> Prompt
An unaltered copy of every line below is the expected output.

> Data under study

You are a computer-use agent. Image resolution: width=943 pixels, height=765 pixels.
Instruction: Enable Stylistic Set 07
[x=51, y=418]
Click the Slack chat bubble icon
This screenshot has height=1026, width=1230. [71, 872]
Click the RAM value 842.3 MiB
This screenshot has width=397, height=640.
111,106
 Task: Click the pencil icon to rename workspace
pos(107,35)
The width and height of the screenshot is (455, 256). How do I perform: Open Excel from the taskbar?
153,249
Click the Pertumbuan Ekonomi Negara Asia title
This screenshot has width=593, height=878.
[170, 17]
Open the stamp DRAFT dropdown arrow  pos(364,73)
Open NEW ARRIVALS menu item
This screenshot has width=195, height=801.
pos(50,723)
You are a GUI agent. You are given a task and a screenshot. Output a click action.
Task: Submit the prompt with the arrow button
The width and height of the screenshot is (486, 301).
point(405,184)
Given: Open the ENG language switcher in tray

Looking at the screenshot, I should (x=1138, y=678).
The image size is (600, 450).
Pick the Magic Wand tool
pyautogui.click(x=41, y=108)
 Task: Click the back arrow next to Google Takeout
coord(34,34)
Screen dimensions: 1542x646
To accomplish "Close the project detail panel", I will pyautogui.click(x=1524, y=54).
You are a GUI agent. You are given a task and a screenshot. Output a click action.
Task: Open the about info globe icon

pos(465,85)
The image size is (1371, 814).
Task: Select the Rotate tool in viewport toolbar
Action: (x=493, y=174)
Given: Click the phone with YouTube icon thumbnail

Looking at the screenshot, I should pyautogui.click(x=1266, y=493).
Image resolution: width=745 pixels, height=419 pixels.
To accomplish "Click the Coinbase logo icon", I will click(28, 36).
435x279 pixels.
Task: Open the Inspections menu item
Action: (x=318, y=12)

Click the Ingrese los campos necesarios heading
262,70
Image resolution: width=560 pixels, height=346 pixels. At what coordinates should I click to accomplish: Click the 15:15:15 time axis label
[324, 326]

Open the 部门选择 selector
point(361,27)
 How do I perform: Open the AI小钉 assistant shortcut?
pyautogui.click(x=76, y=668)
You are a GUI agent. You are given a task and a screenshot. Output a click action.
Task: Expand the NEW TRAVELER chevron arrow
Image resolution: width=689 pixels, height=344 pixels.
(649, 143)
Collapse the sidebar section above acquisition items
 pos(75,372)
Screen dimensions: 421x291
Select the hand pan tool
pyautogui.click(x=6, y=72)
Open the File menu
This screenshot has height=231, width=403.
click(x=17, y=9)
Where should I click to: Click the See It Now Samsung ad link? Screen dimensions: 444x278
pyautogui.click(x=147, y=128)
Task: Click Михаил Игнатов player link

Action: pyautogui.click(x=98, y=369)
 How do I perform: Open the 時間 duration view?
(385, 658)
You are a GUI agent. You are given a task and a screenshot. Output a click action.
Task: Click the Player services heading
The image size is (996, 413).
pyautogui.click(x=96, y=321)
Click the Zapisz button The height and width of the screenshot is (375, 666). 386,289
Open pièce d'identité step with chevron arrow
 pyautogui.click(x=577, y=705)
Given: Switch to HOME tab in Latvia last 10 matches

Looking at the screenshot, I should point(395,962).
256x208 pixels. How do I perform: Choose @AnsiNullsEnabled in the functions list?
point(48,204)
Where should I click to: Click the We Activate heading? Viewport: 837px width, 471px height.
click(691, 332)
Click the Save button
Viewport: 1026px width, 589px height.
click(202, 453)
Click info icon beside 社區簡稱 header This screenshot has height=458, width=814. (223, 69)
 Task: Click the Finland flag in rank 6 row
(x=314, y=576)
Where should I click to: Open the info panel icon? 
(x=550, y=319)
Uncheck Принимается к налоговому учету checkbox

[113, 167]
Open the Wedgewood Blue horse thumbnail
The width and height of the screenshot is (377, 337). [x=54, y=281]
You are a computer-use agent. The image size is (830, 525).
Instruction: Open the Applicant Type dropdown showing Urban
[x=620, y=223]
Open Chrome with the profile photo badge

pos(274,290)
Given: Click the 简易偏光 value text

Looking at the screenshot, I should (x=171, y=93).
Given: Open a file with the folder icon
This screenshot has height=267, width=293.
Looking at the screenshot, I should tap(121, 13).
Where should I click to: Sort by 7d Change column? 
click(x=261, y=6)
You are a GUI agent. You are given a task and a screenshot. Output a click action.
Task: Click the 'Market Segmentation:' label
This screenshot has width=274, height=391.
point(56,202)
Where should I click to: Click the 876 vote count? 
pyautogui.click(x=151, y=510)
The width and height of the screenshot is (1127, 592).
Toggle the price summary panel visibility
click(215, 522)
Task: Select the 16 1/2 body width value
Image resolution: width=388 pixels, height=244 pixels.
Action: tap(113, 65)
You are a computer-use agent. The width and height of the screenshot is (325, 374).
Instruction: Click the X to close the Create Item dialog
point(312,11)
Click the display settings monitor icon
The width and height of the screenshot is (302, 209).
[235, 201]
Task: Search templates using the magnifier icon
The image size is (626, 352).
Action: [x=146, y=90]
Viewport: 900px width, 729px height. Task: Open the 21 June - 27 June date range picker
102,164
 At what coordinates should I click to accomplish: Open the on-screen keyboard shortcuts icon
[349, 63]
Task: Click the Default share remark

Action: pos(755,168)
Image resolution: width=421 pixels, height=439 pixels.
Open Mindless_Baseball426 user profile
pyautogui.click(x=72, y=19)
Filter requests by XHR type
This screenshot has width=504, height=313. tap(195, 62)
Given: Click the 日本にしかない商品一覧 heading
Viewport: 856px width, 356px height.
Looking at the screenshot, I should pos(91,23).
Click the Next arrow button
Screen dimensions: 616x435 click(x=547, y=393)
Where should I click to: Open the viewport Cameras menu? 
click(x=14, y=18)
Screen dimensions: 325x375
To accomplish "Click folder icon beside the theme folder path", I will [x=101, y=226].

> Exercise solution
You are a computer-use agent. Image resolution: width=943 pixels, height=765 pixels.
Instruction: Enable Stylistic Set 07
[x=51, y=418]
Click the Slack chat bubble icon
This screenshot has height=1026, width=1230. [71, 872]
Click the RAM value 842.3 MiB
This screenshot has width=397, height=640.
111,106
 Task: Click the pencil icon to rename workspace
pos(107,35)
The width and height of the screenshot is (455, 256). How do I perform: Open Excel from the taskbar?
153,249
Click the Pertumbuan Ekonomi Negara Asia title
This screenshot has width=593, height=878.
[170, 17]
Open the stamp DRAFT dropdown arrow  pos(364,73)
Open NEW ARRIVALS menu item
This screenshot has width=195, height=801.
pos(50,723)
You are a GUI agent. You are given a task and a screenshot. Output a click action.
Task: Submit the prompt with the arrow button
The width and height of the screenshot is (486, 301).
point(405,184)
Given: Open the ENG language switcher in tray

Looking at the screenshot, I should (x=1138, y=678).
The image size is (600, 450).
Pick the Magic Wand tool
pyautogui.click(x=41, y=108)
 Task: Click the back arrow next to Google Takeout
coord(34,34)
Screen dimensions: 1542x646
To accomplish "Close the project detail panel", I will pyautogui.click(x=1524, y=54).
You are a GUI agent. You are given a task and a screenshot. Output a click action.
Task: Open the about info globe icon

pos(465,85)
The image size is (1371, 814).
Task: Select the Rotate tool in viewport toolbar
Action: (x=493, y=174)
Given: Click the phone with YouTube icon thumbnail

Looking at the screenshot, I should pyautogui.click(x=1266, y=493).
Image resolution: width=745 pixels, height=419 pixels.
To accomplish "Click the Coinbase logo icon", I will click(28, 36).
435x279 pixels.
Task: Open the Inspections menu item
Action: (x=318, y=12)

Click the Ingrese los campos necesarios heading
262,70
Image resolution: width=560 pixels, height=346 pixels. At what coordinates should I click to accomplish: Click the 15:15:15 time axis label
[324, 326]

Open the 部门选择 selector
point(361,27)
 How do I perform: Open the AI小钉 assistant shortcut?
pyautogui.click(x=76, y=668)
You are a GUI agent. You are given a task and a screenshot. Output a click action.
Task: Expand the NEW TRAVELER chevron arrow
Image resolution: width=689 pixels, height=344 pixels.
(649, 143)
Collapse the sidebar section above acquisition items
 pos(75,372)
Screen dimensions: 421x291
Select the hand pan tool
pyautogui.click(x=6, y=72)
Open the File menu
This screenshot has height=231, width=403.
click(x=17, y=9)
Where should I click to: Click the See It Now Samsung ad link? Screen dimensions: 444x278
pyautogui.click(x=147, y=128)
Task: Click Михаил Игнатов player link

Action: pyautogui.click(x=98, y=369)
 How do I perform: Open the 時間 duration view?
(385, 658)
You are a GUI agent. You are given a task and a screenshot. Output a click action.
Task: Click the Player services heading
The image size is (996, 413).
pyautogui.click(x=96, y=321)
Click the Zapisz button The height and width of the screenshot is (375, 666). 386,289
Open pièce d'identité step with chevron arrow
 pyautogui.click(x=577, y=705)
Given: Switch to HOME tab in Latvia last 10 matches

Looking at the screenshot, I should point(395,962).
256x208 pixels. How do I perform: Choose @AnsiNullsEnabled in the functions list?
point(48,204)
Where should I click to: Click the We Activate heading? Viewport: 837px width, 471px height.
click(691, 332)
Click the Save button
Viewport: 1026px width, 589px height.
click(202, 453)
Click info icon beside 社區簡稱 header This screenshot has height=458, width=814. (223, 69)
 Task: Click the Finland flag in rank 6 row
(x=314, y=576)
Where should I click to: Open the info panel icon? 
(x=550, y=319)
Uncheck Принимается к налоговому учету checkbox

[113, 167]
Open the Wedgewood Blue horse thumbnail
The width and height of the screenshot is (377, 337). [x=54, y=281]
You are a computer-use agent. The image size is (830, 525).
Instruction: Open the Applicant Type dropdown showing Urban
[x=620, y=223]
Open Chrome with the profile photo badge

pos(274,290)
Given: Click the 简易偏光 value text

Looking at the screenshot, I should (x=171, y=93).
Given: Open a file with the folder icon
This screenshot has height=267, width=293.
Looking at the screenshot, I should tap(121, 13).
Where should I click to: Sort by 7d Change column? 
click(x=261, y=6)
You are a GUI agent. You are given a task and a screenshot. Output a click action.
Task: Click the 'Market Segmentation:' label
This screenshot has width=274, height=391.
point(56,202)
Where should I click to: Click the 876 vote count? 
pyautogui.click(x=151, y=510)
The width and height of the screenshot is (1127, 592).
Toggle the price summary panel visibility
click(215, 522)
Task: Select the 16 1/2 body width value
Image resolution: width=388 pixels, height=244 pixels.
Action: tap(113, 65)
You are a computer-use agent. The width and height of the screenshot is (325, 374).
Instruction: Click the X to close the Create Item dialog
point(312,11)
Click the display settings monitor icon
The width and height of the screenshot is (302, 209).
[235, 201]
Task: Search templates using the magnifier icon
The image size is (626, 352).
Action: [x=146, y=90]
Viewport: 900px width, 729px height. Task: Open the 21 June - 27 June date range picker
102,164
 At what coordinates should I click to accomplish: Open the on-screen keyboard shortcuts icon
[349, 63]
Task: Click the Default share remark

Action: pos(755,168)
Image resolution: width=421 pixels, height=439 pixels.
Open Mindless_Baseball426 user profile
pyautogui.click(x=72, y=19)
Filter requests by XHR type
This screenshot has width=504, height=313. tap(195, 62)
Given: Click the 日本にしかない商品一覧 heading
Viewport: 856px width, 356px height.
Looking at the screenshot, I should pos(91,23).
Click the Next arrow button
Screen dimensions: 616x435 click(x=547, y=393)
Where should I click to: Open the viewport Cameras menu? 
click(x=14, y=18)
Screen dimensions: 325x375
To accomplish "Click folder icon beside the theme folder path", I will [x=101, y=226].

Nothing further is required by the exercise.